As someone who has worked in the criminal justice system- albeit briefly- I can attest that “it is the man that gets arrested every single time.” is untrue. In fact most states have laws that dictate that, in a domestic dispute, responding officers must remove- but not necessarily arrest[/I— at least one participating party (spouse, significant other, child, parent, roommate, renter, etc.) from the premises. Who gets removed is situationally dependent, and officers recieve training on how to assess who should go, including asking all involved if they have a safe place to spend the rest of the evening. They can even ask for someone to voluntarily leave, at which point a volunteer will be granted time and access to the premises to recover some personal effects with police protection.

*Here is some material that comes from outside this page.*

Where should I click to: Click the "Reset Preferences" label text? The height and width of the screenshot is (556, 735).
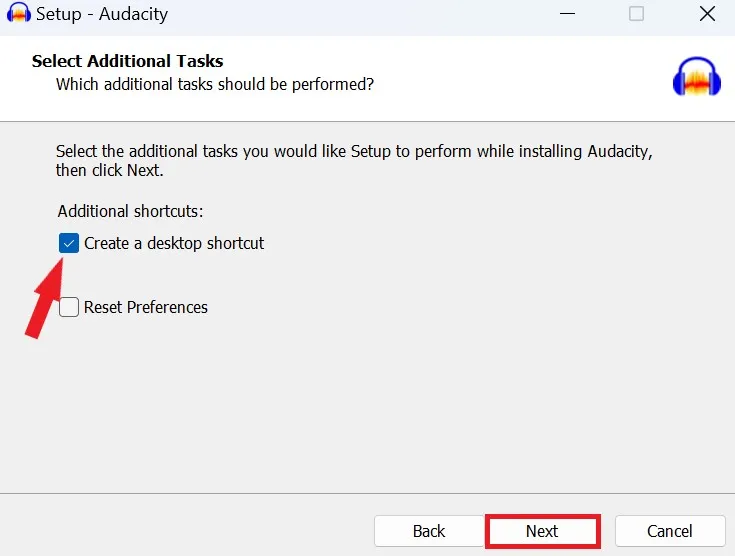click(146, 307)
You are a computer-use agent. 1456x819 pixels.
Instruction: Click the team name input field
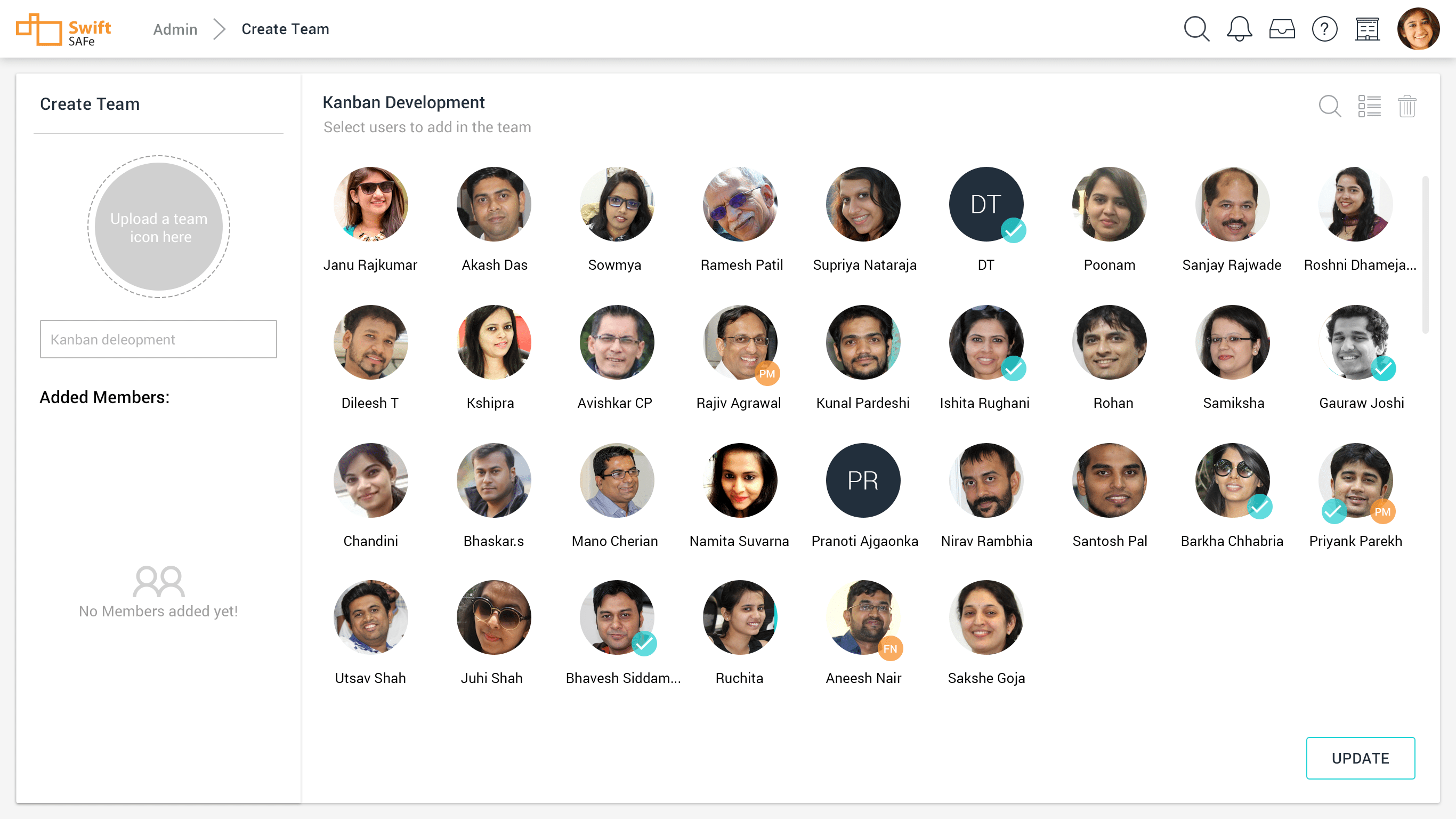(158, 339)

If you continue being a hothead and don’t listen to the cops, or worse, resist restraint attempts or take a swing at one, you WILL get arrested. If the responding officers are aware of a repeated pattern of behavior that results in multiple call-outs to the same address, someone WILL get arrested.
Summing up,
1) it isn’t always the man who gets hauled off;
2) being removed does not equal arrested, and may even be voluntary;
3) arrests usually only occur if someone wants to press charges or is unresponsive to the lawful orders of the officers.
The question is, how is that applied in the field? I have seen quotes from a Police Officer saying that they will arrest the man without exception even when it is the man who has been wounded.